I collected over 2,000 micrographs at 200 kV as a preliminary test to optimize my techniques before proceeding with large-scale data collection at 300 kV. During data processing, I used cryoSPARC’s template picking to select 5,277 particles from a mixture of EVA71 virus and SCARB2 protein, with the goal of reconstructing the binding complex map.
However, analysis revealed that approximately 80% of the EVA71 particles were not bound to SCARB2, while only about 20% showed binding - though I suspect many of these bound particles are not fully saturated with SCARB2.
My current processing workflow consists of:
Performing ab-initio reconstruction with C1 symmetry, classifying all particles into 5 classes
Conducting homogeneous refinement with icosahedral (I) symmetry
The main issue I encountered was that during averaging, the extra density on the viral surface (representing SCARB2) became averaged out, resulting in a mask that only captured the unbound virus particles. Consequently, the receptor density disappeared from the final reconstruction.
According to references, successful reconstruction of the EVA71-SCARB2 complex map (EMD_0332) requires about 10,000 particles. The EVA71 capsid exhibits icosahedral symmetry, while SCARB2 binds as a dimer.
Another critical point to note is that EVA71 particles become highly unstable upon SCARB2 binding, undergoing rapid degradation. This explains why many virus particles in our dataset appear aggregated or ruptured.
Given these challenges, I would greatly appreciate expert advice on how to optimize my approach to obtain a high-quality map of SCARB2-saturated EVA71 complex. Attached is a schematic of my current analysis pipeline for reference.
Thoughts from a very quick search regarding both EVA71 and SCARB2…
You’re unlikely to get every possible binding site on the capsid with the receptor bound, simply from steric hindrance, SCARB2 is not small.
– Therefore symmetry imposition may not be the best idea.
– Conformational change should also be considered, and indeed degradation of the virus as you mention.
– You’d need something from 1:50-1:10,000 virus:receptor to stand a chance of every site demonstrating binding, but the sheer size of SCARB2 will make that impossible.
In this situation I’d try the following: pick every class which isn’t junk, single class I1 refinement, symmetry expand, use a very, very soft mask on one region/binding site and 3D classification into a fairly large number of classes at moderate resolution (maybe 8-12 Å). Then local refinement of best class (due to symmetry expansion; also global refinement will almost certainly lose the SCARB2 alignment against the capsid).
Thanks for your reply.
Regarding Those low-resolution particles that look like junk are mostly lysed viruses, because once the receptor binds to the virus, it will lyse the virus very quickly. I just tried your method and found that after excluding these broken viruses, the extra density becomes less. Through 3D classification, I can’t see obvious differences between classes, so I merged all expanded particles together and used a very very soft mask to perform local refinement on the binding site, but the results weren’t ideal.

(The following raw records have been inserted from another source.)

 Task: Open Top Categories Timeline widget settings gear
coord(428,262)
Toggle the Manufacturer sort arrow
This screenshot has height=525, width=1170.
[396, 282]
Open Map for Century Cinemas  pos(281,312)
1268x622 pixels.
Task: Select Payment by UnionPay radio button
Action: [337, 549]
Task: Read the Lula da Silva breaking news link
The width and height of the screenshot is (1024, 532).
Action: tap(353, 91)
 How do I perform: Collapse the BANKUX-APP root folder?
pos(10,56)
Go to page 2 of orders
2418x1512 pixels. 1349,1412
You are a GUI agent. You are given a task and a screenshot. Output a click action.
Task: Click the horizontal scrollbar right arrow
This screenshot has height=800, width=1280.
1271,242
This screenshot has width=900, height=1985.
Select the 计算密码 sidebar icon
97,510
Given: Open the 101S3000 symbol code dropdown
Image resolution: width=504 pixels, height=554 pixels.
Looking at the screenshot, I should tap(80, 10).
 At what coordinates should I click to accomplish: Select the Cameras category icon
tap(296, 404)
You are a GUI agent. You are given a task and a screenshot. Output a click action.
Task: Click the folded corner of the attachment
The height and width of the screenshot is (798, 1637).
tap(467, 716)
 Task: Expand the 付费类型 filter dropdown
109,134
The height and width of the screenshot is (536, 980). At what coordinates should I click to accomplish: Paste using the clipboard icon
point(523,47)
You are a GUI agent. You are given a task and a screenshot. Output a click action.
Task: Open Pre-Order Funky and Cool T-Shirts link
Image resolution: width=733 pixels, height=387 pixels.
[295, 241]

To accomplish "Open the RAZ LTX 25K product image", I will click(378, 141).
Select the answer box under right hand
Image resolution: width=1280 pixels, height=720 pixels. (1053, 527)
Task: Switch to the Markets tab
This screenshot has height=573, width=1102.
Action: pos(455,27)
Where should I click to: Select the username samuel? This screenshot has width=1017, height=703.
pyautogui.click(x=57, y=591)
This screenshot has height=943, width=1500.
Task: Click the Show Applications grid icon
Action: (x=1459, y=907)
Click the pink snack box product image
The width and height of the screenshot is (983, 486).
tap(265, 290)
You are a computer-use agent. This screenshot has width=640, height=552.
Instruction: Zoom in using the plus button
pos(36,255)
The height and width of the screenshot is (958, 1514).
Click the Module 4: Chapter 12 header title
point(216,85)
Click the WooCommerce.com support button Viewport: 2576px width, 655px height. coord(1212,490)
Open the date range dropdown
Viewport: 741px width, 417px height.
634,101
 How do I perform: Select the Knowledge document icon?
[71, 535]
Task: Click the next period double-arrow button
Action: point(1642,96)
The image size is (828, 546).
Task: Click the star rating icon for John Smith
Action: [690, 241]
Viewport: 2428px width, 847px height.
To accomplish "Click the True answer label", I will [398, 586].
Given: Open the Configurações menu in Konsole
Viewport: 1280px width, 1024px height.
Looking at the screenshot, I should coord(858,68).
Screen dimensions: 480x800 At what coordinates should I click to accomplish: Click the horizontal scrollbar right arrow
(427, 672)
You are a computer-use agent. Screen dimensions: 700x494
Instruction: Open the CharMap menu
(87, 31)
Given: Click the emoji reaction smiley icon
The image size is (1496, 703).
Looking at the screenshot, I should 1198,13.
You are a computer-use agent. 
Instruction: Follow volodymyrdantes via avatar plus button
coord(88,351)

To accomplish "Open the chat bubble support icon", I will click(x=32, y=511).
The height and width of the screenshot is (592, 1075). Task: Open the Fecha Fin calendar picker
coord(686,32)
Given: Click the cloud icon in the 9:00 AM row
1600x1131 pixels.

As for whether SCARB2 saturating EVA71 would cause steric hindrance, I think it should be fine - i think as long as we have enough bound particles, we should be able to reconstruct a SCARB2-saturated complex like EMD_0332.
But I have a question: since the virus itself is icosahedral while SCARB2 usually binds EVA71 as a dimer, how should we best handle this symmetry mismatch? I believe using I1 symmetry in homogeneous refinement will alter the true symmetry of the SCARB2 density.
Actually, I don’t think the strategy of trying to maximize SCARB2 binding to EVA71 is optimal, because the interaction between SCARB2 and EVA71 appears to be quite flexible. When picking particles, it’s very difficult to visually identify SCARB2 density in the micrographs—it only becomes apparent after refinement and 3D classification. However, I believe many EVA71 particles likely have SCARB2 bound, just rare or not saturated.
Is there an alternative approach, such as:
First, performing local refinement to obtain a moderate-resolution map of the SCARB2-EVA71 binding site (even if the resolution isn’t high).
Then, using this map as a template to search for similar binding sites across all micrographs?